For one thing, China can still buy Iranian oil for at least a 30 percent discount to the Brent oil price benchmark through the all-encompassing ‘Iran-China 25-Year Comprehensive Cooperation Agreement’, as first revealed anywhere in the world in my 3 September 2019 article on the subject and also analysed in full in my new book on the new global oil market order. Additionally, the economies of the West remain its key export bloc, with the U.S. still accounting for over 16 percent of China’s export revenues on its own. According to the senior E.U. energy security source spoken to exclusively by OilPrice.com recently, economic damage to China would dangerously increase if the Brent oil price remained over US$90-95 pb for more than one quarter of a year.
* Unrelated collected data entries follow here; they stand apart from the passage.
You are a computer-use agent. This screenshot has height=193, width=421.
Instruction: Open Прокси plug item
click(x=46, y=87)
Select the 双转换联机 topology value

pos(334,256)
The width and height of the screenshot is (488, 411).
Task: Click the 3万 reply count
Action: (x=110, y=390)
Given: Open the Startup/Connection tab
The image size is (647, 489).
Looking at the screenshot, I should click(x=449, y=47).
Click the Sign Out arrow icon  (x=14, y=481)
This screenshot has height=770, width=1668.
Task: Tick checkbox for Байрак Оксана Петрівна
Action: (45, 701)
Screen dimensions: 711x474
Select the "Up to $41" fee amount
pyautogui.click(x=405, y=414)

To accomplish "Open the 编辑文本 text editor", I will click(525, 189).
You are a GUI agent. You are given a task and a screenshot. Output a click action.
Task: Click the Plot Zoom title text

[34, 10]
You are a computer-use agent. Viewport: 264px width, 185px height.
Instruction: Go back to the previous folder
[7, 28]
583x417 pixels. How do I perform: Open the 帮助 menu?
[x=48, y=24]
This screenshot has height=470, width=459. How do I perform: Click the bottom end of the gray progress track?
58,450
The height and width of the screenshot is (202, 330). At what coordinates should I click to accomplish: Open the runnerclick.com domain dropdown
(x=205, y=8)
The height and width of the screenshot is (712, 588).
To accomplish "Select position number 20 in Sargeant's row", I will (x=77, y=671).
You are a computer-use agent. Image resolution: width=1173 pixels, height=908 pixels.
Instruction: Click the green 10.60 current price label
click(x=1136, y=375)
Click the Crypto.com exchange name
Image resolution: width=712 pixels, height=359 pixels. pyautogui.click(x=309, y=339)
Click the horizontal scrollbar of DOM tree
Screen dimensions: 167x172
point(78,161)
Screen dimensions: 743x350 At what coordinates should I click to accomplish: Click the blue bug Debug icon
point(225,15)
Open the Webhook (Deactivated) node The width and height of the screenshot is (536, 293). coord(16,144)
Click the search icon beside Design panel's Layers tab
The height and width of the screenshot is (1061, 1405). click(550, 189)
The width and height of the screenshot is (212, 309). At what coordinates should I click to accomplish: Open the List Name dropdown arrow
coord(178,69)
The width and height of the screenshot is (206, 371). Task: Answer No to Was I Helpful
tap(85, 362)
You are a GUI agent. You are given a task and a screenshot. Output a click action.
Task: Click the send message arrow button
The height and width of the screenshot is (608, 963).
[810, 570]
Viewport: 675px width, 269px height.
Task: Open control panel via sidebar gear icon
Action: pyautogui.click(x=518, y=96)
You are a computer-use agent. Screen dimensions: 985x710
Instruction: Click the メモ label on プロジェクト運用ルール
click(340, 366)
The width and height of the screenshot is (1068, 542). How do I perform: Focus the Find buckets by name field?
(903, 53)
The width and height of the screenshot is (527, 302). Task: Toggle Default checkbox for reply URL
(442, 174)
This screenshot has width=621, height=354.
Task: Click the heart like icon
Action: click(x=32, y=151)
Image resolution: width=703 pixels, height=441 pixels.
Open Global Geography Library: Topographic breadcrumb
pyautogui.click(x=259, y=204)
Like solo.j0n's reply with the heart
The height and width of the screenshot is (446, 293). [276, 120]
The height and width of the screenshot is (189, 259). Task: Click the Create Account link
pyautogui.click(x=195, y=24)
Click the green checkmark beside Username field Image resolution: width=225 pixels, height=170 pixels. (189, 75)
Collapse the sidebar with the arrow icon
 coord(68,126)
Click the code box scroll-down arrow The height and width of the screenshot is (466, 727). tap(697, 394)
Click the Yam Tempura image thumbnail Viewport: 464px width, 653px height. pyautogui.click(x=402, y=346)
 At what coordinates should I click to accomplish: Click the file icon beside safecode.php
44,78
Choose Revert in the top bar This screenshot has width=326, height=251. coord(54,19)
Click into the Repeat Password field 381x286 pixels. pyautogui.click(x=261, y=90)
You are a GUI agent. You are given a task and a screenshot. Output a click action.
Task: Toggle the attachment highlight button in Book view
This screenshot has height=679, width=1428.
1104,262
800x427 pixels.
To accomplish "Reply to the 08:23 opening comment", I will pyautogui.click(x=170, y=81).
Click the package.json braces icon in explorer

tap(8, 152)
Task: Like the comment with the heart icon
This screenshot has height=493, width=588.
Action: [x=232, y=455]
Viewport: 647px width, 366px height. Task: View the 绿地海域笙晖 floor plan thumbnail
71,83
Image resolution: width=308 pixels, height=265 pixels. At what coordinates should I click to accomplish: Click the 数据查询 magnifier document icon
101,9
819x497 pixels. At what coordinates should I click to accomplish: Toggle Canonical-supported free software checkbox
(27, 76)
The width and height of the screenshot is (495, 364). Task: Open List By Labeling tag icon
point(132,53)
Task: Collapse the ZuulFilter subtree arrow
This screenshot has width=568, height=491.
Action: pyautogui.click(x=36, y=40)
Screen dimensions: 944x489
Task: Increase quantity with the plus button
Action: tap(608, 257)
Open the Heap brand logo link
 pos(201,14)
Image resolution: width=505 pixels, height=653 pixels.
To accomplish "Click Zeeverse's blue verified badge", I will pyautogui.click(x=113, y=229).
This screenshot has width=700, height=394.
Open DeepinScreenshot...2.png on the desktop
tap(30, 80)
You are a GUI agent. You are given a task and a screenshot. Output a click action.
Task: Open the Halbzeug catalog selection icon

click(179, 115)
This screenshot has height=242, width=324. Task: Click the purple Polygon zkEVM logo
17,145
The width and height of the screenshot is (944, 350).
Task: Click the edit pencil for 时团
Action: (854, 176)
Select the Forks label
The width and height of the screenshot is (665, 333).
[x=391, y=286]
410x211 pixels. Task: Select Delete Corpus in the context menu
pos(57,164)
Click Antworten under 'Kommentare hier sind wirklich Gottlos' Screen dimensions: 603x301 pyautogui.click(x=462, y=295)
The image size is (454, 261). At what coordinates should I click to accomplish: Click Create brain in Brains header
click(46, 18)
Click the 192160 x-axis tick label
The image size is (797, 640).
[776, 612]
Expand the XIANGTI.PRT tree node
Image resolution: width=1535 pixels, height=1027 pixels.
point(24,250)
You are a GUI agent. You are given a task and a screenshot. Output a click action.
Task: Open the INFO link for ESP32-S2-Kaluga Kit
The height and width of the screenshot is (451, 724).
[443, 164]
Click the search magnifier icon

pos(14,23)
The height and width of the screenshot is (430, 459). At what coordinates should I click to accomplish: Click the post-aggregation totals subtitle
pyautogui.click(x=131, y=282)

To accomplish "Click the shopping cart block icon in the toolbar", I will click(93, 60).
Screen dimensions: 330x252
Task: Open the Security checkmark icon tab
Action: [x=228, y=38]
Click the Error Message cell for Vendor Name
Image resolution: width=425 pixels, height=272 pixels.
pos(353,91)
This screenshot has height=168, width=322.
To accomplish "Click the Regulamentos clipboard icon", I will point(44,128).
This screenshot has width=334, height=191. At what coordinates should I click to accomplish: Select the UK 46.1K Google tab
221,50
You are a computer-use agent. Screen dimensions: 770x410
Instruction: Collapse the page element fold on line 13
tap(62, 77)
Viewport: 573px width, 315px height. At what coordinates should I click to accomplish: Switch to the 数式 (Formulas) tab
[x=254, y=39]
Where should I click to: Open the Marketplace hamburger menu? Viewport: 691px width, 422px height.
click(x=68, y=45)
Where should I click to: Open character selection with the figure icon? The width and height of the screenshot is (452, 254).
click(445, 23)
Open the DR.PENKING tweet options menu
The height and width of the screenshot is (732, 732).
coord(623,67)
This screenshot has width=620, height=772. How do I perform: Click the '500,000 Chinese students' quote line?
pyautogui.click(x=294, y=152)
Indeed, Beijing’s lack of appetite for an outright superpower showdown in the Middle East right now was signalled clearly by the recent visit to the U.S. of its President, Xi Jinping – his first in six years.
A similar range for the oil price is also what is wanted by the U.S. and has informally been in place since the presidency of Donald Trump, as also detailed in my new book. The floor of the range is US$40-45 pb of Brent, as it is seen as the price at which U.S. shale oil producers can survive and make decent profits. The ceiling of the range is regarded as US$75-80 pb of Brent for two reasons – one political and one economic, although they are linked. The political reason is that since the end of World War I in 2018, the sitting U.S. president has won re-election 11 times out of 11 if the economy was not in recession within two years of an upcoming election. However, if it was in recession in this timeframe, then only 1 sitting president has won out of 7 times (although even the 1 is debatable). The economic reason is based on longstanding estimates that every US$10 pb change in the price of crude oil results in a 25-30 cent change in the price of a gallon of gasoline, and every 1 cent that the average price per gallon of gasoline rises removes more than US$1 billion per year in consumer spending. Historically, around 70 percent of the price of gasoline is derived from the global oil price.
However, the ability of either the U.S. or China – or even both working together – to contain Iran’s response to the attacks on its military proxies may have disappeared with the latest U.S. attacks on them. Similarly, the willingness of the U.S. to tolerate the ongoing sale of major flows of sanctioned oil from Iran may be over. If the dampening effect of these Iranian oil flows is removed from the oil market, then this would likely lead to an oil price rise to around US$102 per barrel, according to World Bank estimates of a ‘small disruption’ (0.5 million bpd - 2 million bpd loss of supply) in the oil market. If a major increase in risk in the Middle East as U.S. and Iran-backed attacks continue leads to a ‘large disruption’ (6 million bpd -8 million bpd) in oil supply then the World Bank forecasts a 56-75 percent increase in oil prices to between US$140 and US$157 a barrel.